A study by the Mexican Competitiveness Institute, a Mexican think tank, claims that if ballot measures in Colorado, Oregon, and Washington pass, profits of drug cartels could be cut as much as 30 per cent.
The study, "If Our Neighbors Legalize", claims that if marijuana were legalized in some U.S. states and domestic production allowed, the result would be increased competition against the cartels and the price would drop, cutting profits for the cartels. The study maintains that the draconian and expensive prohibitionist policies in the U.S. only increase profits for the cartels since there is limited competition on the black market.
The militaristic approach taken throughout Central America is increasing the ferocity of the cartels in response. They have built up the equivalent of private armies to protect and police their own market and defend against the state.
There are marijuana legalization ballot measures in Colorado, Oregon, and Washington. The measures are meeting stiff opposition including criticism of the Mexican study. However a RAND Corp studied legalization in California and estimated that it would cut the cartels' profits by 20%. The ballot measures would allow adults to possess small amounts of pot under state regulation and taxation.

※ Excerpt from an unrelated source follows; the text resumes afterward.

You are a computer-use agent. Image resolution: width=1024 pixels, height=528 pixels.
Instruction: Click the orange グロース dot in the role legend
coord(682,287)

Polls show that the race to pass the measures is tight in both Washington and Colorado. Oregon, which would impose the fewest regulations, does not seem destined to pass its measure. Opponents of the bills say that legalization of marijuana in one state would turn that state into a producer for much of the country. This is an assumption the study makes as well. Others point out that there may be a heavy crackdown and prosecution of movement of marijuana out of any state where it is legal and this could make costs go up again.
Some opponents argue that the legalization of marijuana could actually provide new opportunities for cartels to enter the U.S. market and set up and control production in states where production is legalized. This could offset any profits lost in international smuggling.
Portugal decriminalized drug use starting a decade ago. The result has been a large decline in drug abuse and a less costlier, healthier, approach to drug use. Now all Portugal needs is a better functioning economy and less debt!
The U.S. takes a harsh even militaristic approach. The U.S. maintains military bases throughout Central America and trains security forces. However, these policies no doubt have in mind much more than control of drugs. The U.S maintains influence on the governments and protects commercial interests as has long been the case in Central America.